A SDE destaca a compra da Cimento Ribeirão Grande pela Votorantim Cimentos em novembro de 2006 — que teria sido fechada diante do interesse do grupo grego Titan e do mexicano Cemex pela empresa. Uma preocupação do grupo — sempre de acordo com a SDE — era com a siderúrgica CSN, controlada por Benjamin Steinbruch, que começou a fabricar cimento em 2009.
Em 2010, a CSN fez uma oferta hostil para assumir o comando da portuguesa Cimpor. Logo após a proposta, Votorantim e Camargo Corrêa entraram na disputa e fecharam negócio.

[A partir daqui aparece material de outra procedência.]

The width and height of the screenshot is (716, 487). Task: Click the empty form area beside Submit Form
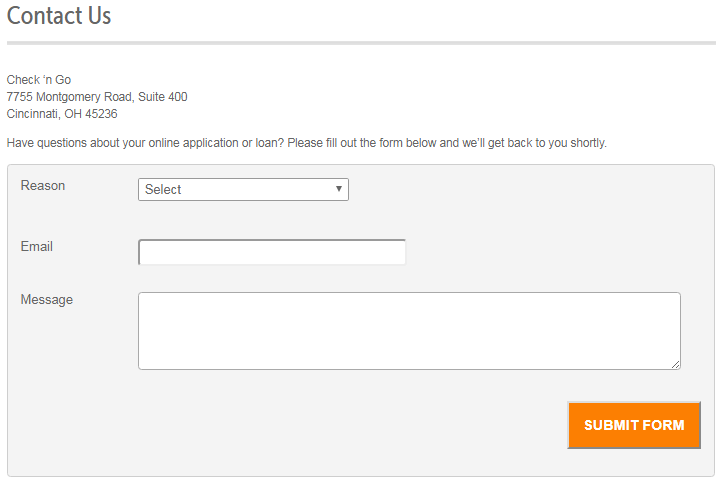[x=320, y=425]
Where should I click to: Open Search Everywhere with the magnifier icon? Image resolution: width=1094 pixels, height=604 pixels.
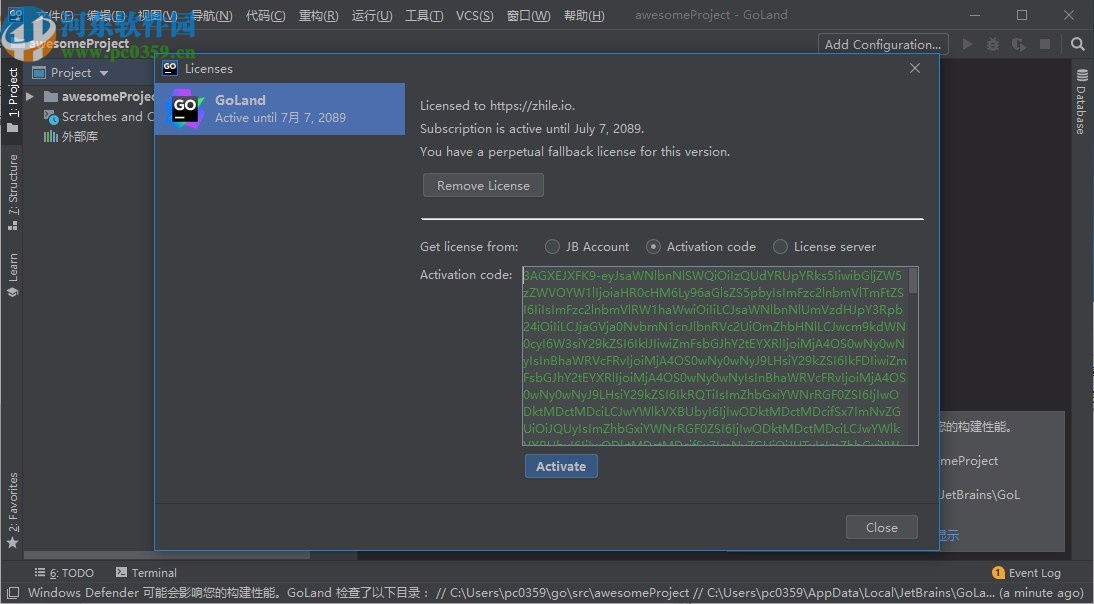pos(1076,44)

Uma apresentação de PowerPoint intitulada “Definindo prioridades para o grupo Camargo Corrêa”, de 20 de setembro de 2005, é usada pela SDE para mostrar que o grupo restringia o acesso aos insumos do cimento, principalmente à escória de alto-forno — outra maneira de evitar a chegada de concorrentes.

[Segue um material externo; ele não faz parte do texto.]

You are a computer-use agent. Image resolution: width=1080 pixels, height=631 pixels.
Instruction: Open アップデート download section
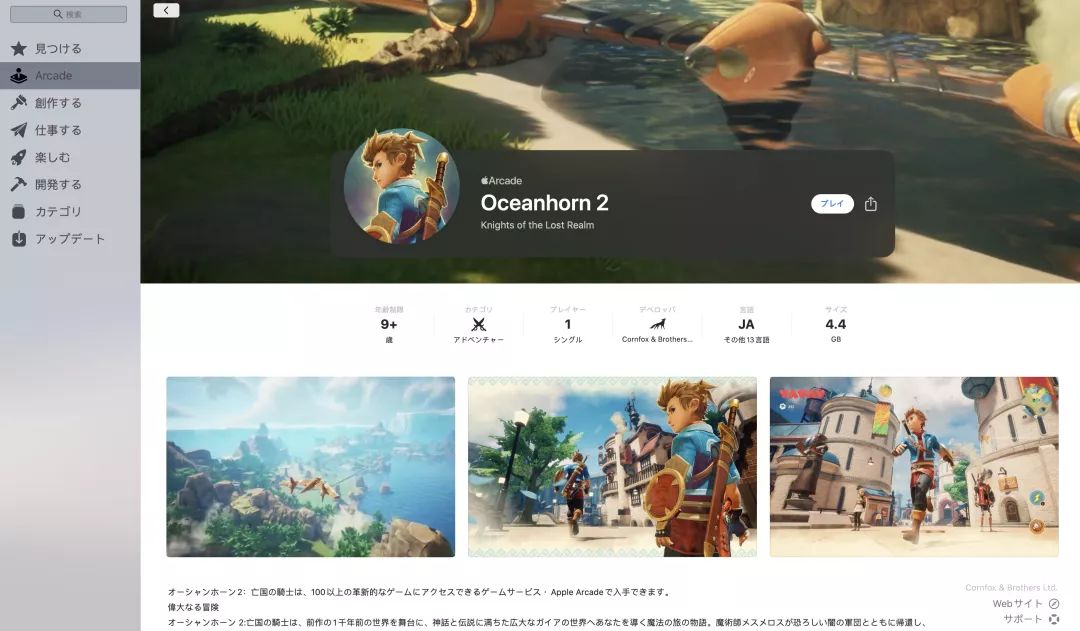coord(70,238)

Em 2005, a Cimentos Liz protocolou uma acusação no Cade alegando aumento injustificado de preços e recusa de venda de insumo contra a InterCement, que tinha um contrato de longo prazo exclusivo de compra de escória com a siderúrgica Usiminas.
Segundo a SDE, o cartel controlava o fornecimento de escória mantendo participações acionárias em siderúrgicas como a Usiminas, em que Camargo Corrêa e Votorantim tinham 26% das ações com direito a voto (elas se desfizeram dessa fatia ao vender sua participação para a argentina Ternium em novembro do ano passado).
Ameaça de multa
Ainda não há um valor estipulado para a multa que pode ser aplicada às empresas em caso de condenação, mas estima-se que a punição poderá chegar a 3 bilhões de reais — 20% das vendas do setor —, o que seria a maior pena a um cartel na história do país. Até hoje, a maior sanção foi dada em setembro de 2010 a cinco empresas de gases hospitalares e industriais — White Martins, AGA, Air Liquide Brasil, Air Products Brasil e Indústria Brasileira de Gases.
Elas tiveram de pagar multa de 2,3 bilhões de reais. Se confirmada a atuação irregular das cimenteiras, é pouco provável que a punição vá além das multas. Nos Estados Unidos, um executivo pode ser condenado a até dez anos de prisão por prática de cartel. Desde 2000, mais de 150 empresários já cumpriram essa punição por lá. No Brasil, foram apenas 14 multas no mesmo período.
A reportagem de EXAME procurou todas as empresas acusadas, além dos sindicatos e associações. A Cimpor ofereceu-se em dezembro de 2007 a firmar um acordo com o Cade para ser excluída do processo, a exemplo do que fez a Lafarge. Mas o Cade recusou a proposta.
Em nota, a empresa afirma que segue todas as leis nos países em que atua e está aguardando “tranquilamente o julgamento pelo Cade”. A InterCement, controlada pela Camargo Corrêa, que contratou o ex-presidente do Cade Arthur Badin para tocar seu departamento jurídico, contesta as recomendações da SDE e diz que “aguarda o início do julgamento do processo pelo Cade convicta de que não atuou de forma irregular”.
A Votorantim afirma que o processo corre em segredo de Justiça e, em razão disso, “só irá se pronunciar sobre o tema nos fóruns adequados”. A Companhia de Cimento Itambé diz que não se pronunciará enquanto “não for oportunizada (sic) a defesa no Cade”. O sindicato do setor de cimento afirma que “irá responder a qualquer questionamento ou dúvida nas instâncias devidas, com transparência e tranquilidade”.
Procuradas, as associações das concreteiras e do cimento, a Cimento Liz e a Holcim disseram que não vão se manifestar. O grupo João Santos não retornou até o fechamento desta edição. O Cade diz que só vai se manifestar após o julgamento. O cimento deve ir para o banco dos réus até o fim do ano.